At last check, XLF is up 4.1% to trade at $21.15. Despite the bounce today, the ETF is heading toward its worst week in over 10 years. Since a Feb. 12 record high of $31.38, XLF has shed over 32%. And as of Wednesday, none of the 40 bank stocks in the ETF were trading above their 80-day moving average, according to data from Schaeffer's Senior Quantitative Analyst Rocky White.

Daily Stock Chart XLF

In the options pits from a high-level view, total option open interest on XLF is just over 4.3 million, ranking in the 100th annual percentile.
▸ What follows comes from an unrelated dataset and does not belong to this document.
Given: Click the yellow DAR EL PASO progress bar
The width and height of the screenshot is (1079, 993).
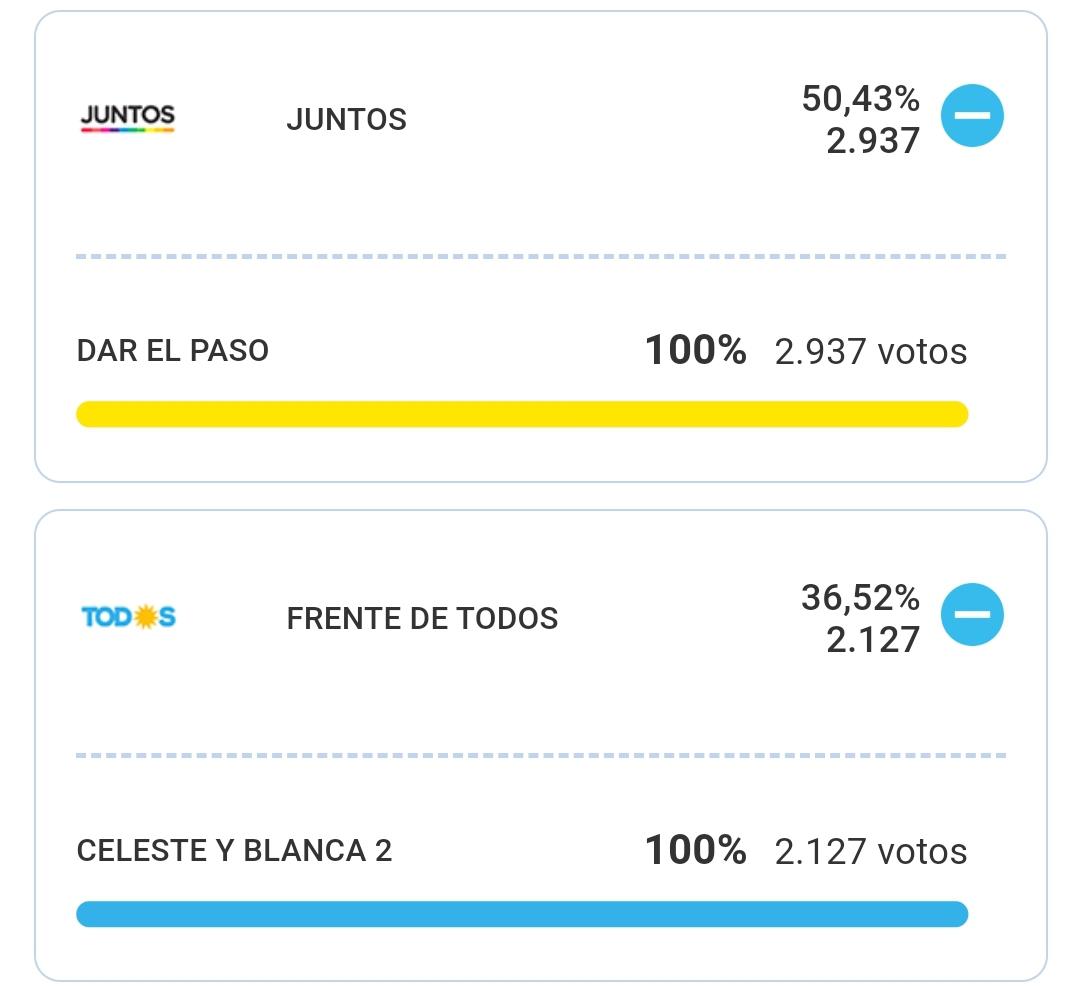Looking at the screenshot, I should click(522, 414).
For comparison's sake, put open interest is nearly double the amount of call open interest -- just under 3 million to 1.4 million. 

So let's get into that trade from yesterday. With XLF off over 10% to trade at a three-year low on Thursday, one trader sold 171,522 April 23 and 26 put spreads for $2.22 and bought to open the same size in the weekly 3/31 17- and 20-strike put spread for 97 cents. The net credit of $1.25 works out to $21.4 million in the trade, so it looks as though the trader is rolling down the April puts to a lower strike. According to Trade-Alert, the April spread was initially bought in late February when XLF was trading near $28.76. This type of position adjustment allows an options player to further leverage a winning position.